It feels like you are starting all over again with your business. Maybe you’ve recently gotten the green light to re-open, or you’ve been open for a while but are now seeing some increase in attendance.
Whether you are reopening or already opening, we are all rebuilding. And it’s a whole new ballgame. Lots of changes and some new challenges:
✔ Creating class schedules
✔ Hiring new staff
✔ Developing win-back campaigns for old clients
✔ Creating sales and marketing campaigns to attract new clients
And all with:
🚫 Reduced capacity
💰 Limited cash reserves
🤼 Limited staff
In Part Two of this article, we’ll look at some simple KPIs (Key Performance Indicators) to evaluate your current situation, and to help plan for the future.
There are 3 workbooks in this KPI spreadsheet, and here are some tips for each one:
No Visit After First Visit
Many increases in attendance with businesses I work with have recently been due to new clients coming to the business, not old members/clients coming back.
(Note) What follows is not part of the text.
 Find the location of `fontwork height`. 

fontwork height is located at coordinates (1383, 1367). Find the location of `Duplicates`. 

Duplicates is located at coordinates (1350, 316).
New clients are more important than ever, and so how you treat new clients and how you implement your sales process is more important than ever as well.
This KPI measures how many clients came for their first visit and never returned again. If your percentage is high, there is a problem. It could be in their experience - examine that. Do you have a good intro offer? Is it attractive enough? Is it priced correctly? Clients that purchase an intro offer are much more likely to return. Do you have a sales process? It's more important than ever to have a solid sales process in place.
Look at these percentages for the past, and then track them monthly moving forward. You want the percentage to trend downward over time.
Payroll as a Percentage of Earned Revenue
This KPI will help you make staffing and scheduling decisions. Payroll should be 30-50% for class based businesses, and 50-60% for appointment based businesses. But I always shoot for the stars - so below 30% for class based businesses and below 50% for appointment based businesses.
If the percentage is high, you need to increase revenue or decrease payroll. Track this KPI monthly and you want the percentage to stay unchanged (if it's at an acceptable level) or trend downward.
Membership Income vs. Expenses
If you have a solid sales process, your memberships will make up a good percentage of your total income. Then the goal is get your membership income to cover a large percentage of your expenses. If you can get your membership income to cover at least 100% of your expenses, then everything else is gravy/profit.
If this percentage is low - what can you do to increase it? Reduce expenses? Beef up your sales process?
Now you can even determine the number of memberships do you need to cover your expenses? How many members do you have now? Track this KPI monthly, and look for the percentage of membership to income to trend upward.